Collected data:
════

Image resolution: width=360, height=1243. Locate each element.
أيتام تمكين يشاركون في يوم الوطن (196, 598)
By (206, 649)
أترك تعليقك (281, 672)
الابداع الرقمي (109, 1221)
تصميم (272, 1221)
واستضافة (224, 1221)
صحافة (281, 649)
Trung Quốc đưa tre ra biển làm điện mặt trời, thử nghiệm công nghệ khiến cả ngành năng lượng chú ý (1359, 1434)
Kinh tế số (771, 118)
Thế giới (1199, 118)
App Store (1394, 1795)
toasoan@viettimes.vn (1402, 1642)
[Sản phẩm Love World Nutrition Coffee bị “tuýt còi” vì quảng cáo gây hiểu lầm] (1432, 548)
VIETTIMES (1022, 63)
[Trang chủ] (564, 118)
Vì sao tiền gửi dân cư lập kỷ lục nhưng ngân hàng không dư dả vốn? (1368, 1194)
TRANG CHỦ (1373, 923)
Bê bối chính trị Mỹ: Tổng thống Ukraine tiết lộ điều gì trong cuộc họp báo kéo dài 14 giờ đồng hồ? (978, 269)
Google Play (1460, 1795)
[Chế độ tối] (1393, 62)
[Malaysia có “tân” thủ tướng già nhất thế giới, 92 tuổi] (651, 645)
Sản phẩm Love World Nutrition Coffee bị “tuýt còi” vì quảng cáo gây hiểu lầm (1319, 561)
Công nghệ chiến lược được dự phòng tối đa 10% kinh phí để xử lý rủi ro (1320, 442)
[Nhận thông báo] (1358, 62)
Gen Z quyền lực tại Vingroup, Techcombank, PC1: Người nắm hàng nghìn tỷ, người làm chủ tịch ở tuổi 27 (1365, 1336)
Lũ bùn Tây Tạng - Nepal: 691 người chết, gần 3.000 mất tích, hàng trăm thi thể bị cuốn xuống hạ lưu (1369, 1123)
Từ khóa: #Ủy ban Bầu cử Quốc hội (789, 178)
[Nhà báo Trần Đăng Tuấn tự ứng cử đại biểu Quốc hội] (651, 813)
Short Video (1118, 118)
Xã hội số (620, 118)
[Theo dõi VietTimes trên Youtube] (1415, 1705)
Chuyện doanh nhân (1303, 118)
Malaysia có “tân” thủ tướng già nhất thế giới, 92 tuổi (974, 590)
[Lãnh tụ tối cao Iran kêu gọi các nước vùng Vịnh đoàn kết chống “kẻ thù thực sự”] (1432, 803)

════

What the exercise asks: Exactly the lines from the one holding "[Theo dõi VietTimes" through the end of the data are to be repeated, with both ends included.

Exercise answer:
[Theo dõi VietTimes trên Youtube] (1415, 1705)
Chuyện doanh nhân (1303, 118)
Malaysia có “tân” thủ tướng già nhất thế giới, 92 tuổi (974, 590)
[Lãnh tụ tối cao Iran kêu gọi các nước vùng Vịnh đoàn kết chống “kẻ thù thực sự”] (1432, 803)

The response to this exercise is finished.